In time, Saddam became only a memory, remembered by those who had grown fond of him, those too docile to protest his slaughter and eating. In the end, there was only the reluctant acceptance that Saddam was just a goat destined for someone’s soup pot, be it a thief or the owner.
Why am I reminiscing about a long-dead goat from my past, you wonder? I guess it is because I am weary of writing about murders and deaths, and ethnic and religious tensions. Because I don’t want to write about the video on BBC Hausa of the sister of the slain soldier Warrant Officer Linus Audu, who was travelling with his relatives and his fiancé, Private Gloria Mathew, to formalise his marriage proposal to her family in the Southeast. She laments that since their murder on May 1, the army has offered her neither condolence nor assurance. Nothing. Now she is left to beg for the return of their corpses so she could bury her loved ones properly.

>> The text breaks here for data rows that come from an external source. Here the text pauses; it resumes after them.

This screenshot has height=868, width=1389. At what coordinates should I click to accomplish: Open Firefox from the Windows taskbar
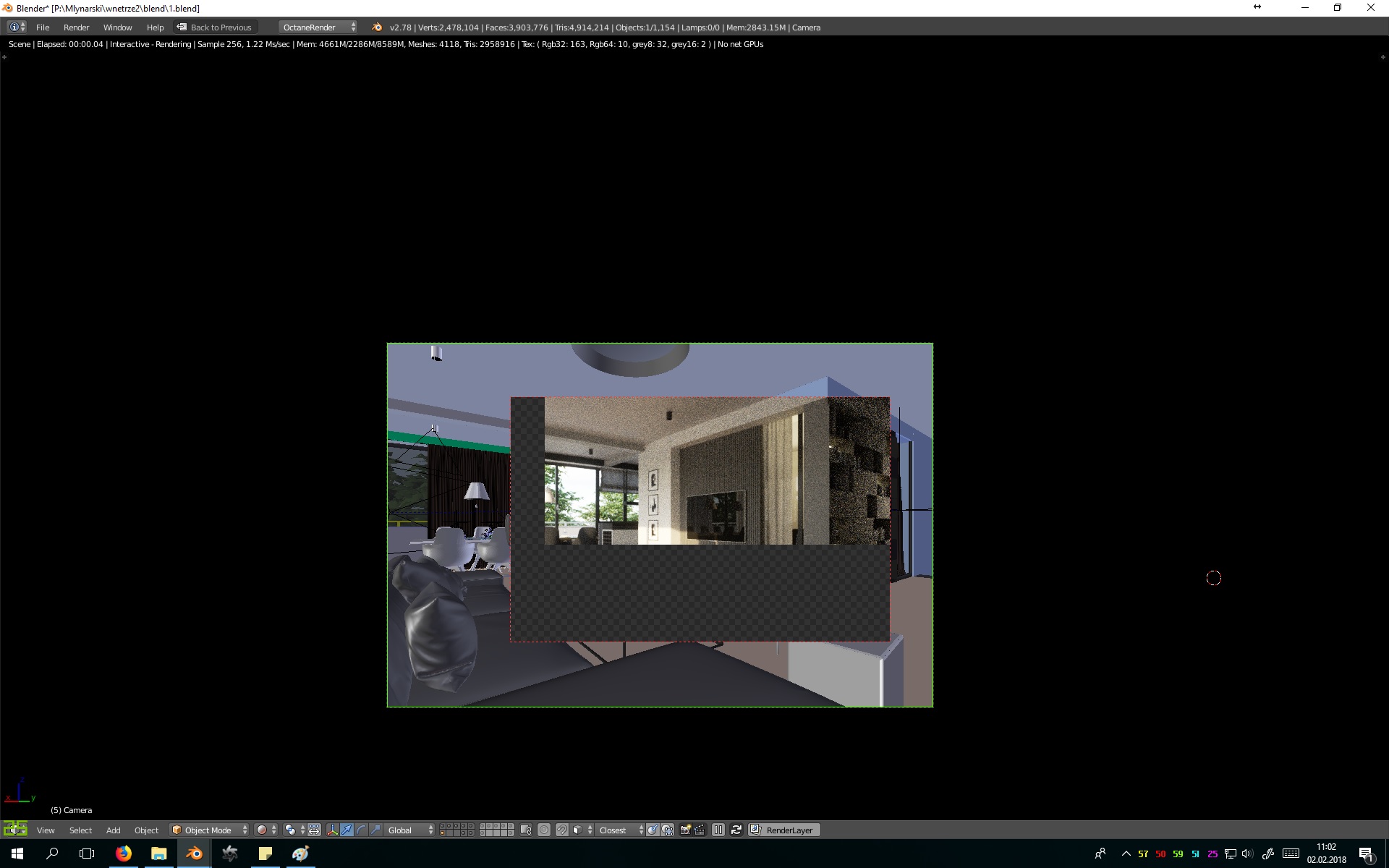[x=124, y=854]
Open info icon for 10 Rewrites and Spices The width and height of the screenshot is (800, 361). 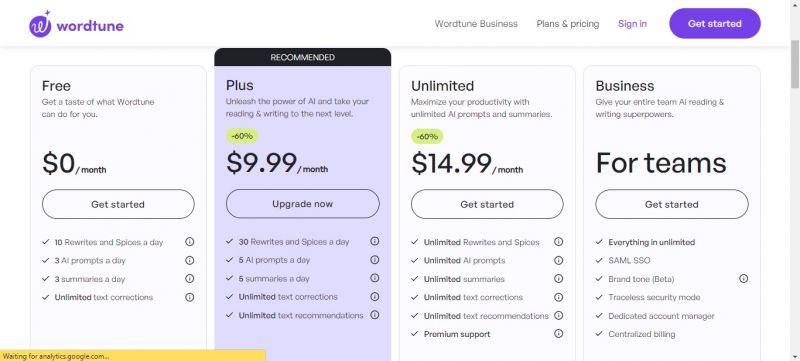point(190,242)
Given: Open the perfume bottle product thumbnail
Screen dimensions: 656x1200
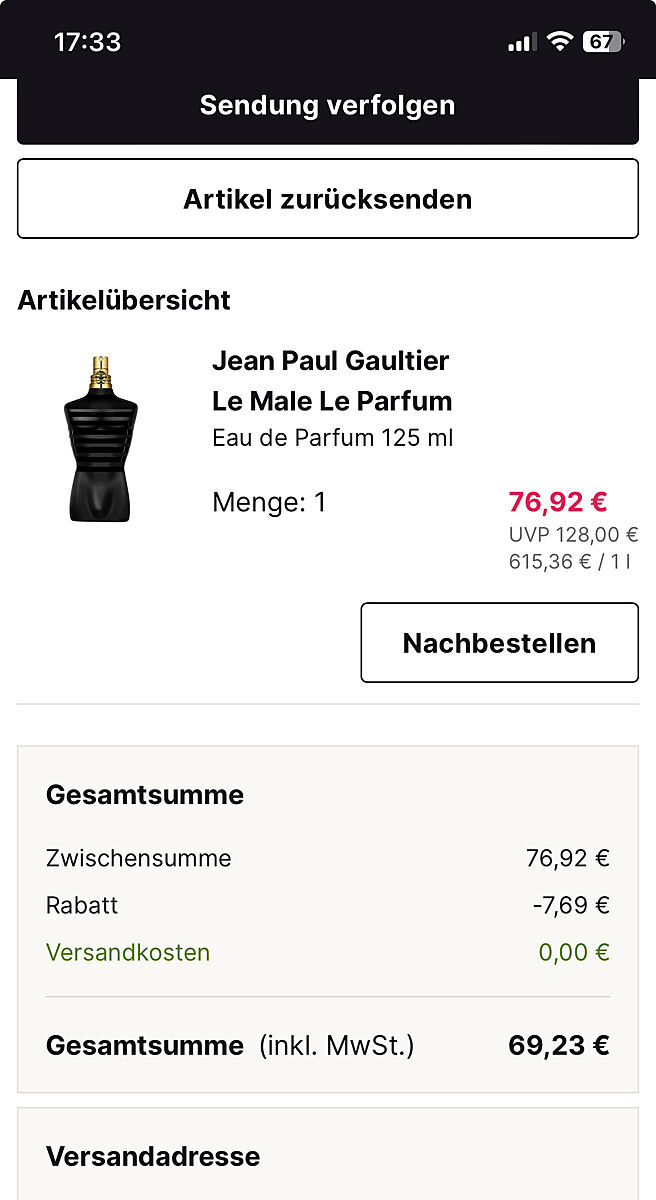Looking at the screenshot, I should (x=100, y=437).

Nigeria today has got me feeling the way I felt that time in the 1990s when Saddam was slaughtered. The slow acceptance that it is normal for goats, no matter how fond one grows of them, to be slaughtered and feasted upon and for the slaughterers to carry on with their business as normal.
Except Harira Jibril and her children (five including the one in her belly) are not goats, neither are those family travelling from North to South to seal a bond of love, neither is Deborah Yakubu, or the villagers in the Northwest, or the kidnapped train victims who remain in captivity for months now with no rescue and no apparent concern for their return.
Nigerians are not goats, to be slain, quartered and feasted upon by the terrors of the east or the north. And because in the eyes of the law and the terrorists, we are no different from Saddam, not even a voice or finger is raised to address these killings. Not even a convincing pretence.
We cannot accept this complete disregard for the sanctity of human life as the new normal. It would be the basest thing to make us accept it. Saving Nigeria should start with saving our humanity.